Carefully craft a written statement about how everything happened, when you’ve had time enough to do so, and to provide your version of the story to the insurance company when settlement time comes.
Just like a Hollywood gossip tabloid, the insurer wants you to reveal information that could later be used to make you look bad, in order to deny your claim or pay you less money than you deserve. The insurer will try to show discrepancies between anything you said in a tape recording, and the statements that you make during negotiations.
When can it be said that you’ve reached a point of being healed? That judgment should be left to the health care professional in charge of your treatment plan. He will know when you’ve healed enough to be released from further care. The physician will also indicate whether she believes you will need medical care in the future. Until that time comes, your claim should not be resolved.
In general, insurance companies prefer quick settlements, and here’s why: Shortly after a collision, the full extent of a victim’s injuries is unknown.
Consequently, the sooner the adjuster settles with you, the less money the insurer will have to pay you for your damages. That’s why you need to heal from your injuries before negotiating with the insurance company.
An accident victim should obtain medical services as soon as possible. Further, the victim should follow through on the doctor’s treatment plan and make every appointment. When settlement time comes, the record should indicate that the injury victim had every reason to be concerned about the condition of their health.
An insurance company’s primary goal is not to pay money to claimants; its to make a profit for their shareholders. In some cases, when paying claims, an insurance company will not notify you of the existence of other insurance policies, such as an umbrella insurance policy.
Insurance is very big business. Insurance companies rarely offer fair settlements to accident victims and property losses without considerable pressure. In almost every case, insurers must be forced to compensate accident victims fairly.
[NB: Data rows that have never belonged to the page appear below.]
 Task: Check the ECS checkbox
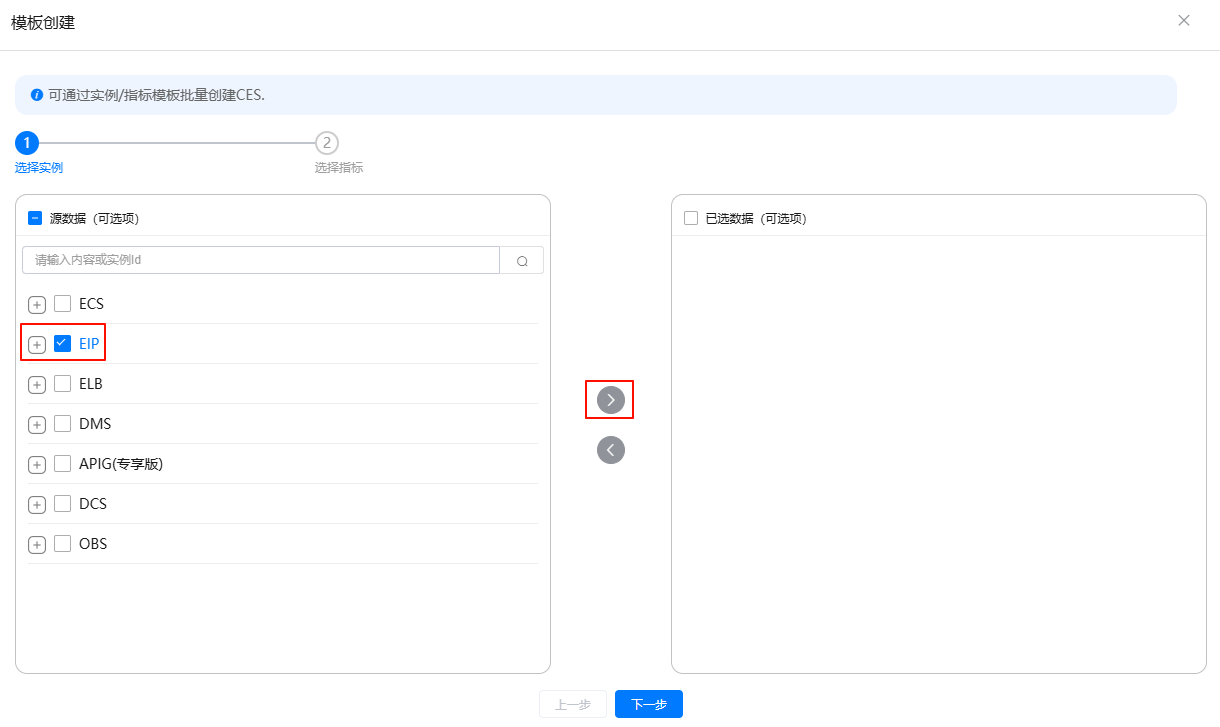tap(63, 304)
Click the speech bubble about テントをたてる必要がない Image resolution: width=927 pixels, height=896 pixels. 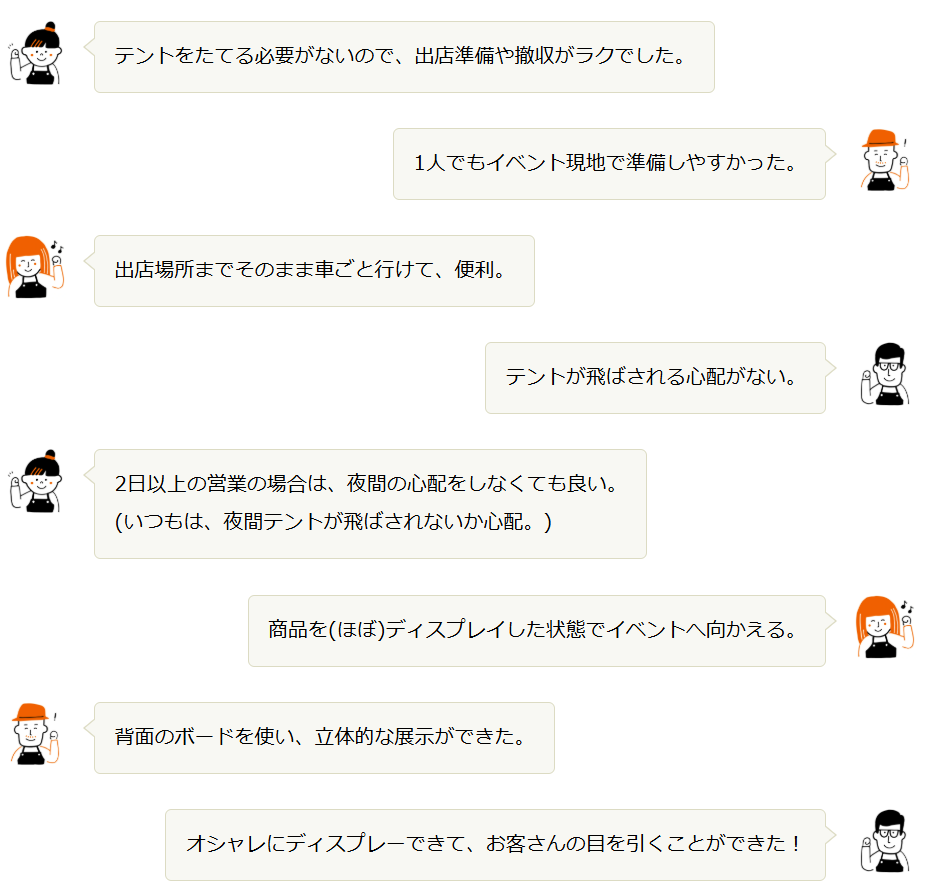[404, 57]
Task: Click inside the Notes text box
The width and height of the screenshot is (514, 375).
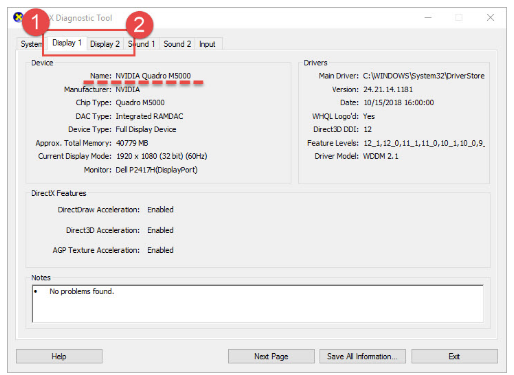Action: 257,304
The insurance company usually tries to skate by without disclosing the existence of an umbrella policy.
It is important to note that every dollar saved in paying claims is a dollar of profit for the insurance company and essentially a badge of honor for the adjuster. Thus, they will do everything they can to save every dollar and they are exceptional at it. And keep in mind we are not just talking about the other person's insurance company. Your own coverage company cannot be trusted to do what is in your best interest regardless of their claims that you are in “good hands” or that they are “on your side.”